Physical AI: The Messy Reality of Field Autonomy
Are You Building for the Real World, or Just the Benchmark?
While urban driving is a primary focus for both industry and academia, the strict "rules of the road" simplify the navigation problem immensely. When state-of-the-art methods optimized for these predictable environments are taken off-road, the assumption of "absolute determinism" shatters.
Testing in unknown environments exposes critical weaknesses in system design. Whether it is a hard-coded classical architecture failing to adapt to dynamic conditions , or a simple logistics error ruining a week of hardware testing, the transition from simulation to the wild is rarely smooth.
This highly technical session bridges the gap between software architectural evolution and the gritty realities of physical deployment.
What You Will Learn
PART 1 - Driving into the (Un)Known: Perspectives on the Messy Reality of Navigation for Field Robots with Alec Krawciw
Learn why field tests are more often derailed by logistical or unexpected scenarios than by the main area of algorithmic development.
Pre-Field Data Strategies: Learn why developing post-processing tools ahead of the field test is vital. Discover how a simple typo in a ROS message name can prevent critical data from recording, and why running evaluation scripts on-site is a must.
The Logistics of Deployment: Understand why packing is a critical activity: Having the right tools and parts can be the difference between a 10 minute field repair and a drone grounded for a week.
System Failure is Inevitable: Your system will break. Understand the difference between fault prevention and recovery, and why state-of-the-art approaches can completely interrupt a test when they inevitably fail.
Maximizing Field Time: Learn to practice the whole activity (from packing to data evaluation) to reduce your workload during testing so you can actually relax and enjoy the view.
PART 2 - Beyond Hard-Coded Control: The Evolution from Classical State Architectures to Embodied AI in Robotic Autonomy with Behnam Moradi
Explore the theory and mechanisms of the Embodied AI paradigm and why Behavior Trees are a structural improvement, not a cognitive one.
Redefining Safety in Autonomy: Move past the misconception that more code equals more safety. Learn why modern robotics safety relies on probabilistic safety layers and dynamic replanning rather than the massive if-else chains of classical "absolute determinism".
Coding Goal-Seeking Behaviors: Stop viewing uncertainty as a bug to be fixed. Learn to code "goal-seeking behavior" that respects constraints instead of trying to hard-code a specific path for every environmental state.
From Loops to Graphs: Shift your mindset from a linear execution loop ("Who is running now?") to the distributed graph of nodes required in ROS 2 ("What data is available now?").
The True Role of Simulation: Understand that with tools like PX4 and AirSim, you do not test on hardware to see if the software works; you test on hardware to validate that the simulation was accurate.
Agent vs.

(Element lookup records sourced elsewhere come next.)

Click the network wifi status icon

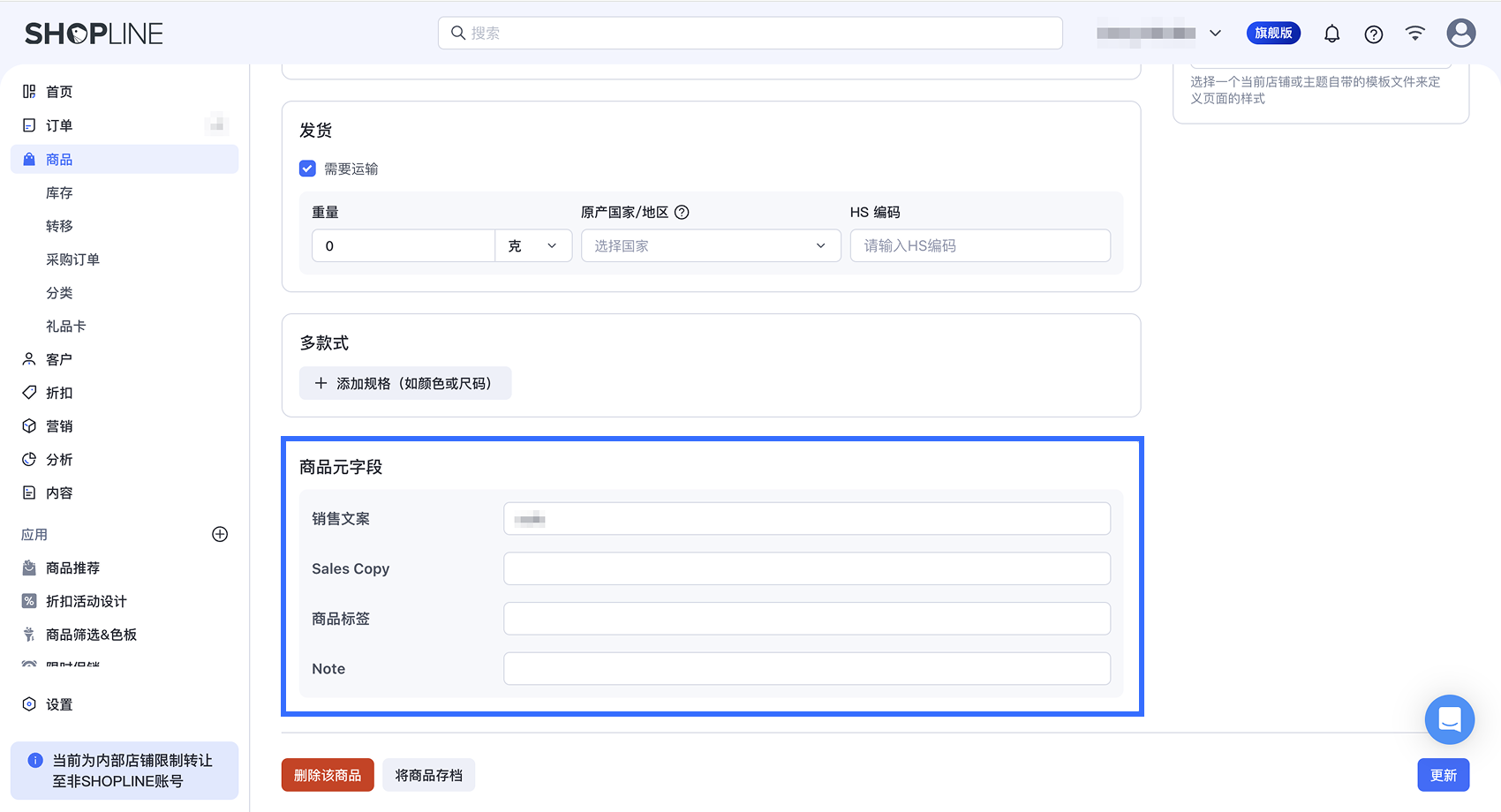1415,34
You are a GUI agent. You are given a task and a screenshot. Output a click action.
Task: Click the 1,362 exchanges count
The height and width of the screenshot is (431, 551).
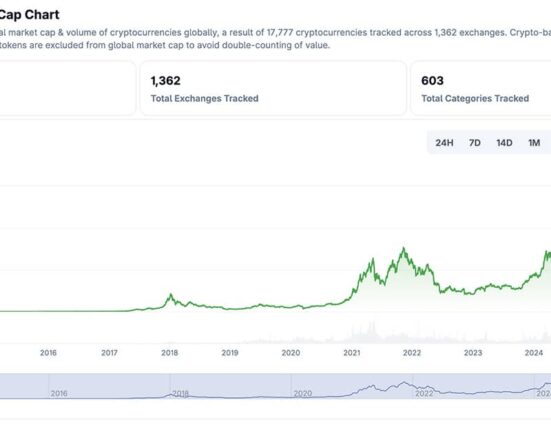[166, 81]
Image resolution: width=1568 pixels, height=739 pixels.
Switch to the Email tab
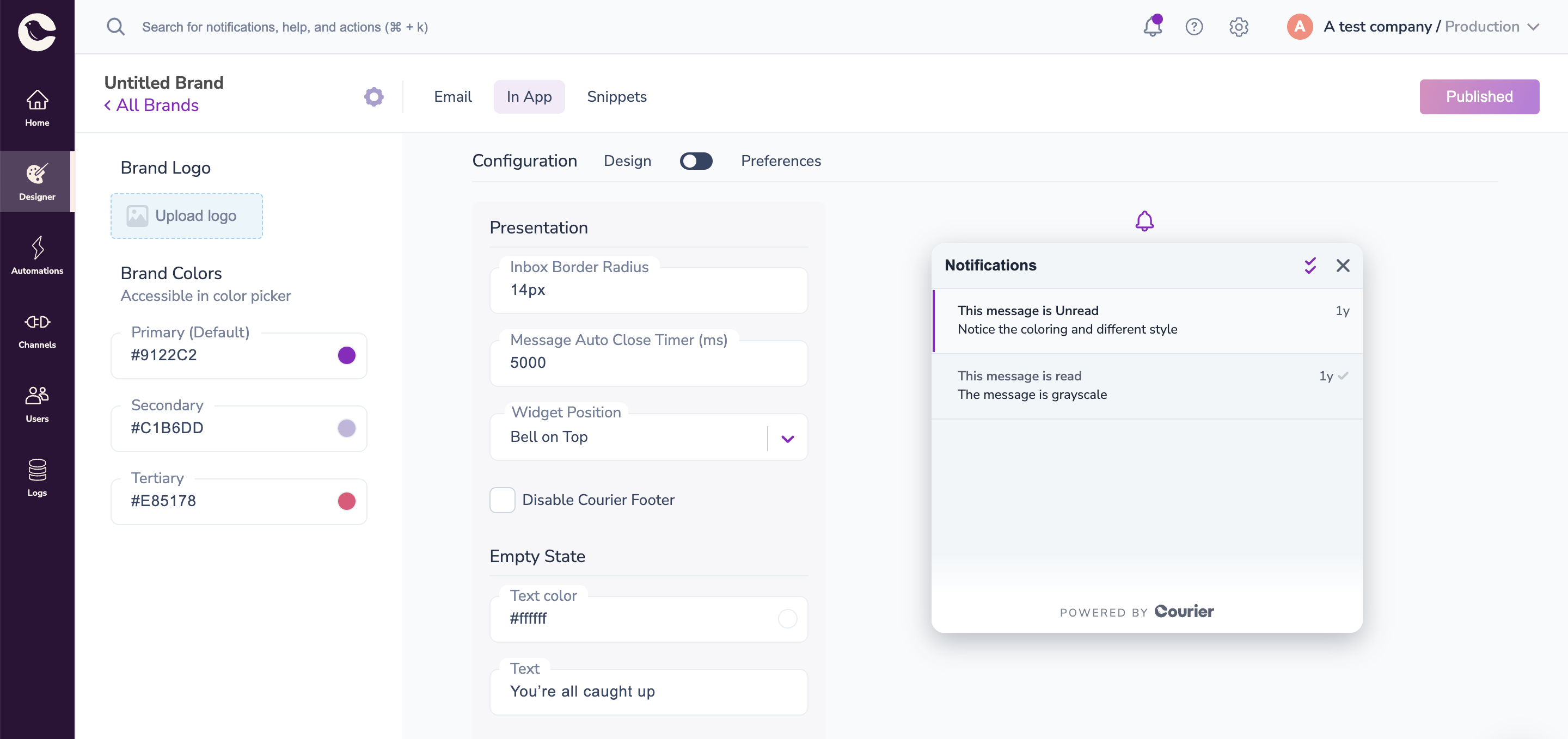point(452,97)
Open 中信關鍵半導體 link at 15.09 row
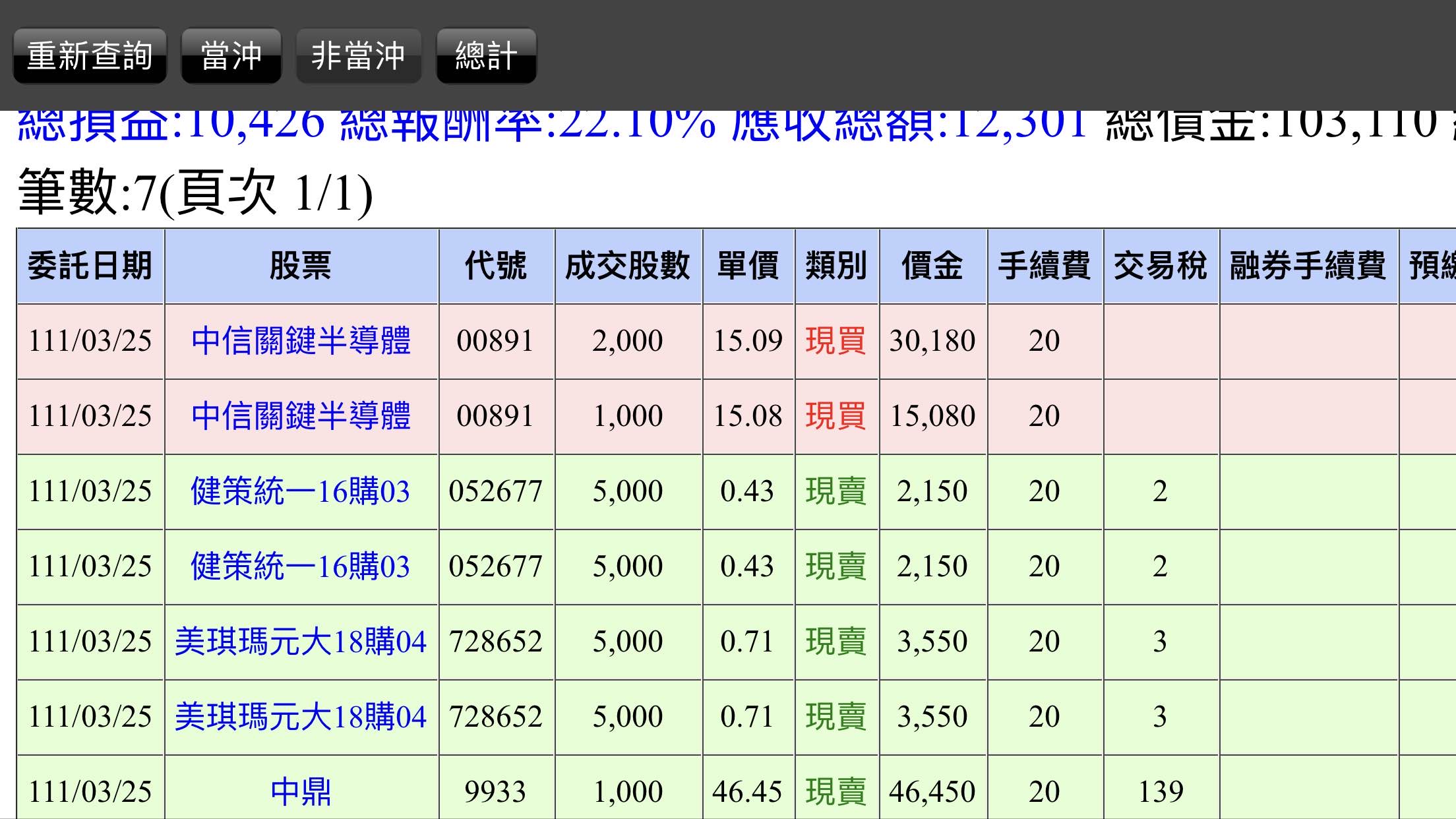 301,341
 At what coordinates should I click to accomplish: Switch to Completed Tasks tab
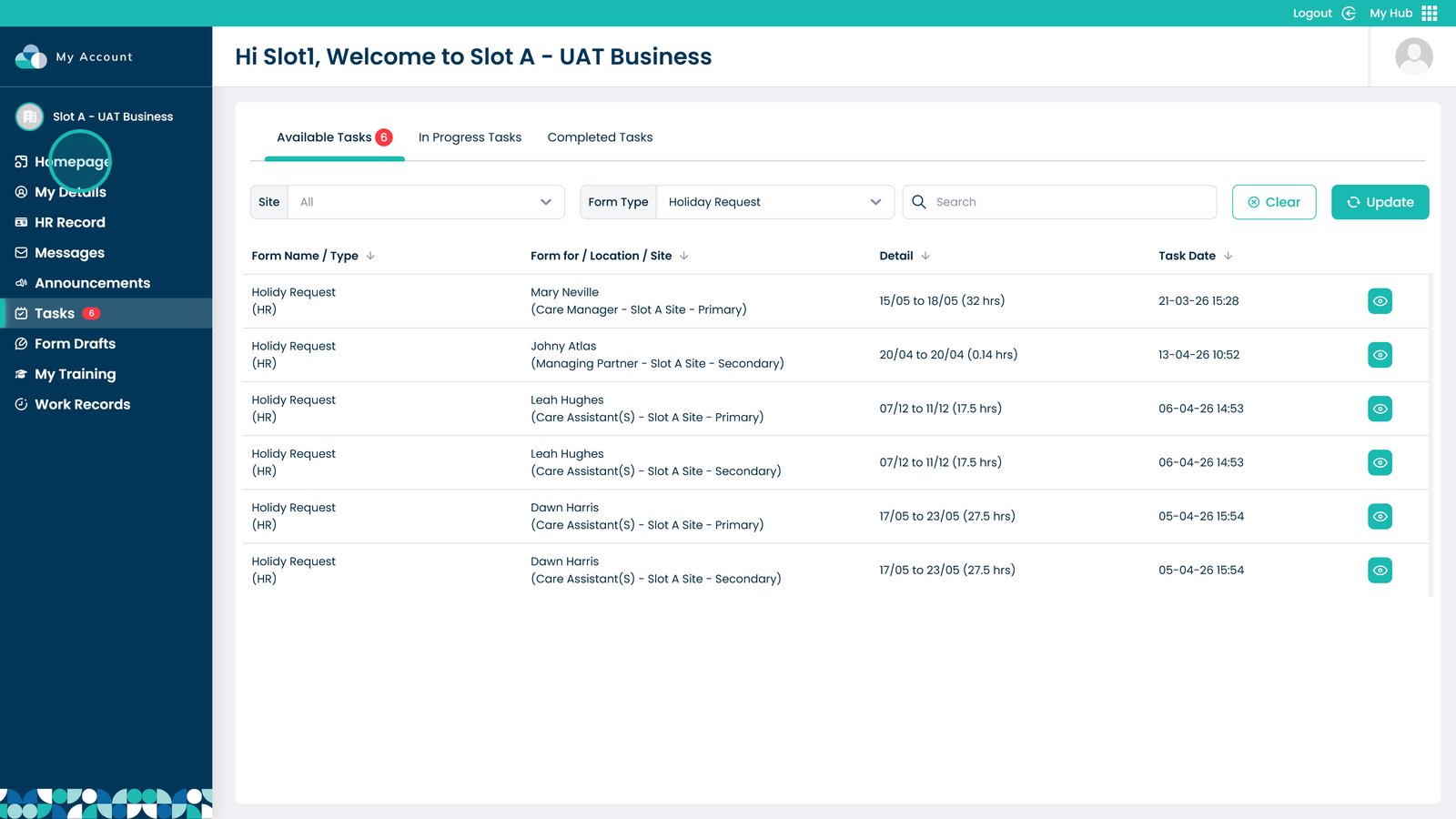click(x=600, y=137)
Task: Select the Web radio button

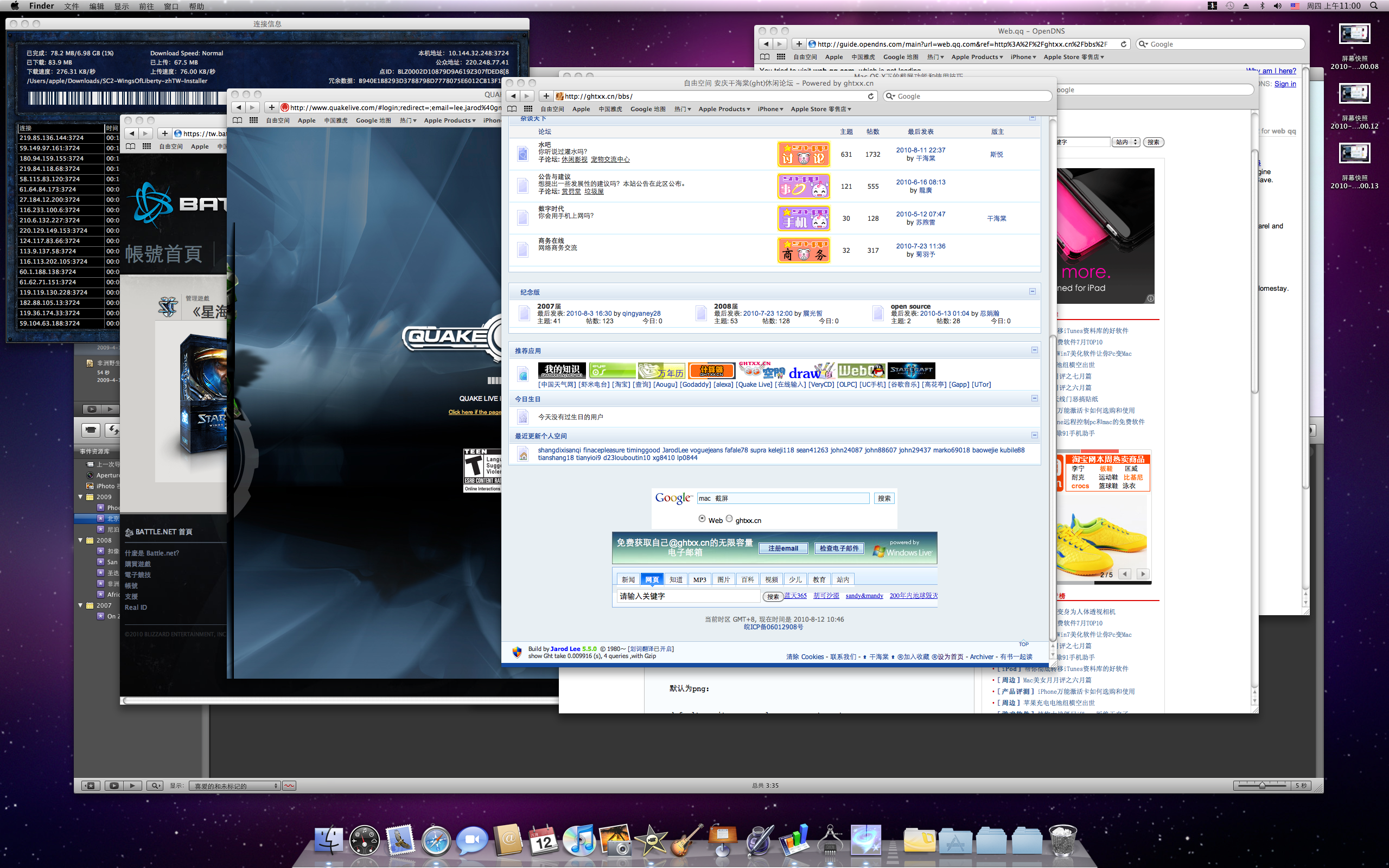Action: [x=702, y=519]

Controller: Make the architectural leap from building a classical controller that merely regulates a variable to designing an Agent capable of making decisions based on a mission.
Meet Your Speakers
Alec Krawciw
Alec is a fourth-year PhD candidate at the University of Toronto Autonomous Space Robotics Lab and a Vanier Scholar. Holding an undergraduate degree in Mechanical Engineering from the University of Victoria, his work focuses on developing and testing autonomous vehicles in unstructured environments. His field experience ranges from water and snow to lunar analogue environments, and his current PhD research centers on coordinated driving algorithms for Canada's upcoming Lunar Utility Vehicle.
Behnam Moradi
Behnam is a Senior Software Engineer specializing in the architectural evolution of Robotic Autonomy and Embodied AI. Holding a Master's in Control Systems Engineering, his career marks a progression from deterministic control systems to the dynamic, unstructured challenges of autonomous navigation. His current work focuses on moving beyond rigid, hard-coded state machines and Behavior Trees toward priority-driven, mission-oriented agents capable of real-time decision-making in complex environments.
Hosted By: Diana Gomez Galeano
Diana studied Mechanical Engineering at McGill University and previously served as Director of McGill Robotics. She has moderated and hosted numerous technical events, bringing together researchers, engineers, and students to explore the frontiers of emerging technologies, robotics, and Physical AI.
Frequently Asked Questions
Who is this event for?
This session is designed for undergraduate robotics teams, graduate researchers, and industry systems engineers who want to understand the practical challenges of deploying autonomy stacks in the real world.
Is there a Q&A?
Yes! Bring your specific roadblocks and architecture questions. Both Alec and Behnam will be available to answer questions regarding both hardware deployment and software design.